■ Data for processing ■
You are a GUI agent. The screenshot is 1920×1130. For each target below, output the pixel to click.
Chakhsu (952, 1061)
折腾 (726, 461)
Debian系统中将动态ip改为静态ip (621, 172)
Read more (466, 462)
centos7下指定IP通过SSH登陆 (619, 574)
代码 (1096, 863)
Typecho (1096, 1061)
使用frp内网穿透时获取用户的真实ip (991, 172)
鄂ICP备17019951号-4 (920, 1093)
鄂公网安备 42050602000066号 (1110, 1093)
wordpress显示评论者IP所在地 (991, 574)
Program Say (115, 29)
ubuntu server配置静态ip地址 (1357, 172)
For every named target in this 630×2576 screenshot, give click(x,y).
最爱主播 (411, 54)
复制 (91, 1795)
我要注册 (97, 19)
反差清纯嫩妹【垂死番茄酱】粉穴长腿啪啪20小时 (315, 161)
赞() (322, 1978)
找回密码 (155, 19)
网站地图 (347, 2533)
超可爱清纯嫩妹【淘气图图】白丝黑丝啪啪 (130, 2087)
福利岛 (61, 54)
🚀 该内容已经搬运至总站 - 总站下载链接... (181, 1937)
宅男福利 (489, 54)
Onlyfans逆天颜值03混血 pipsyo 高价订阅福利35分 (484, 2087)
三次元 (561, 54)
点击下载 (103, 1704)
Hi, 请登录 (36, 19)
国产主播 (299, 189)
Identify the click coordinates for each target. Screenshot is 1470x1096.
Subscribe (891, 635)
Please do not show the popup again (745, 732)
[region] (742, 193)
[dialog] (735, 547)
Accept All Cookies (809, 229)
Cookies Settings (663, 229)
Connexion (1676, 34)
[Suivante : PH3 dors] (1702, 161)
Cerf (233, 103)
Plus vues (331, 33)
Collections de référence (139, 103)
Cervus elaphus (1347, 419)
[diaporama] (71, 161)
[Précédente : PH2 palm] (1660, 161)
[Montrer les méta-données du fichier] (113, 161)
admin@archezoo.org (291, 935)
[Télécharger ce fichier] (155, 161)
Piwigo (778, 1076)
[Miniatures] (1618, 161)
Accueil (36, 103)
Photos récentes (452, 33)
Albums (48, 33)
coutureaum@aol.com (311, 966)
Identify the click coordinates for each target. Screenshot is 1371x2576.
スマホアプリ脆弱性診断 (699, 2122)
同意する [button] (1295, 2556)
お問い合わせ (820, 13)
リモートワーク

■ The task ■
Using the listing above, copy exactly the line that contains "网站地图 (347, 2533)", the line that contains "Cookies Settings (663, 229)", and each line that falls between them.

■ Response box ■
网站地图 (347, 2533)
超可爱清纯嫩妹【淘气图图】白丝黑丝啪啪 (130, 2087)
福利岛 (61, 54)
🚀 该内容已经搬运至总站 - 总站下载链接... (181, 1937)
宅男福利 (489, 54)
Onlyfans逆天颜值03混血 pipsyo 高价订阅福利35分 (484, 2087)
三次元 (561, 54)
点击下载 (103, 1704)
Hi, 请登录 (36, 19)
国产主播 (299, 189)
Identify the click coordinates for each target. Screenshot is 1470x1096.
Subscribe (891, 635)
Please do not show the popup again (745, 732)
[region] (742, 193)
[dialog] (735, 547)
Accept All Cookies (809, 229)
Cookies Settings (663, 229)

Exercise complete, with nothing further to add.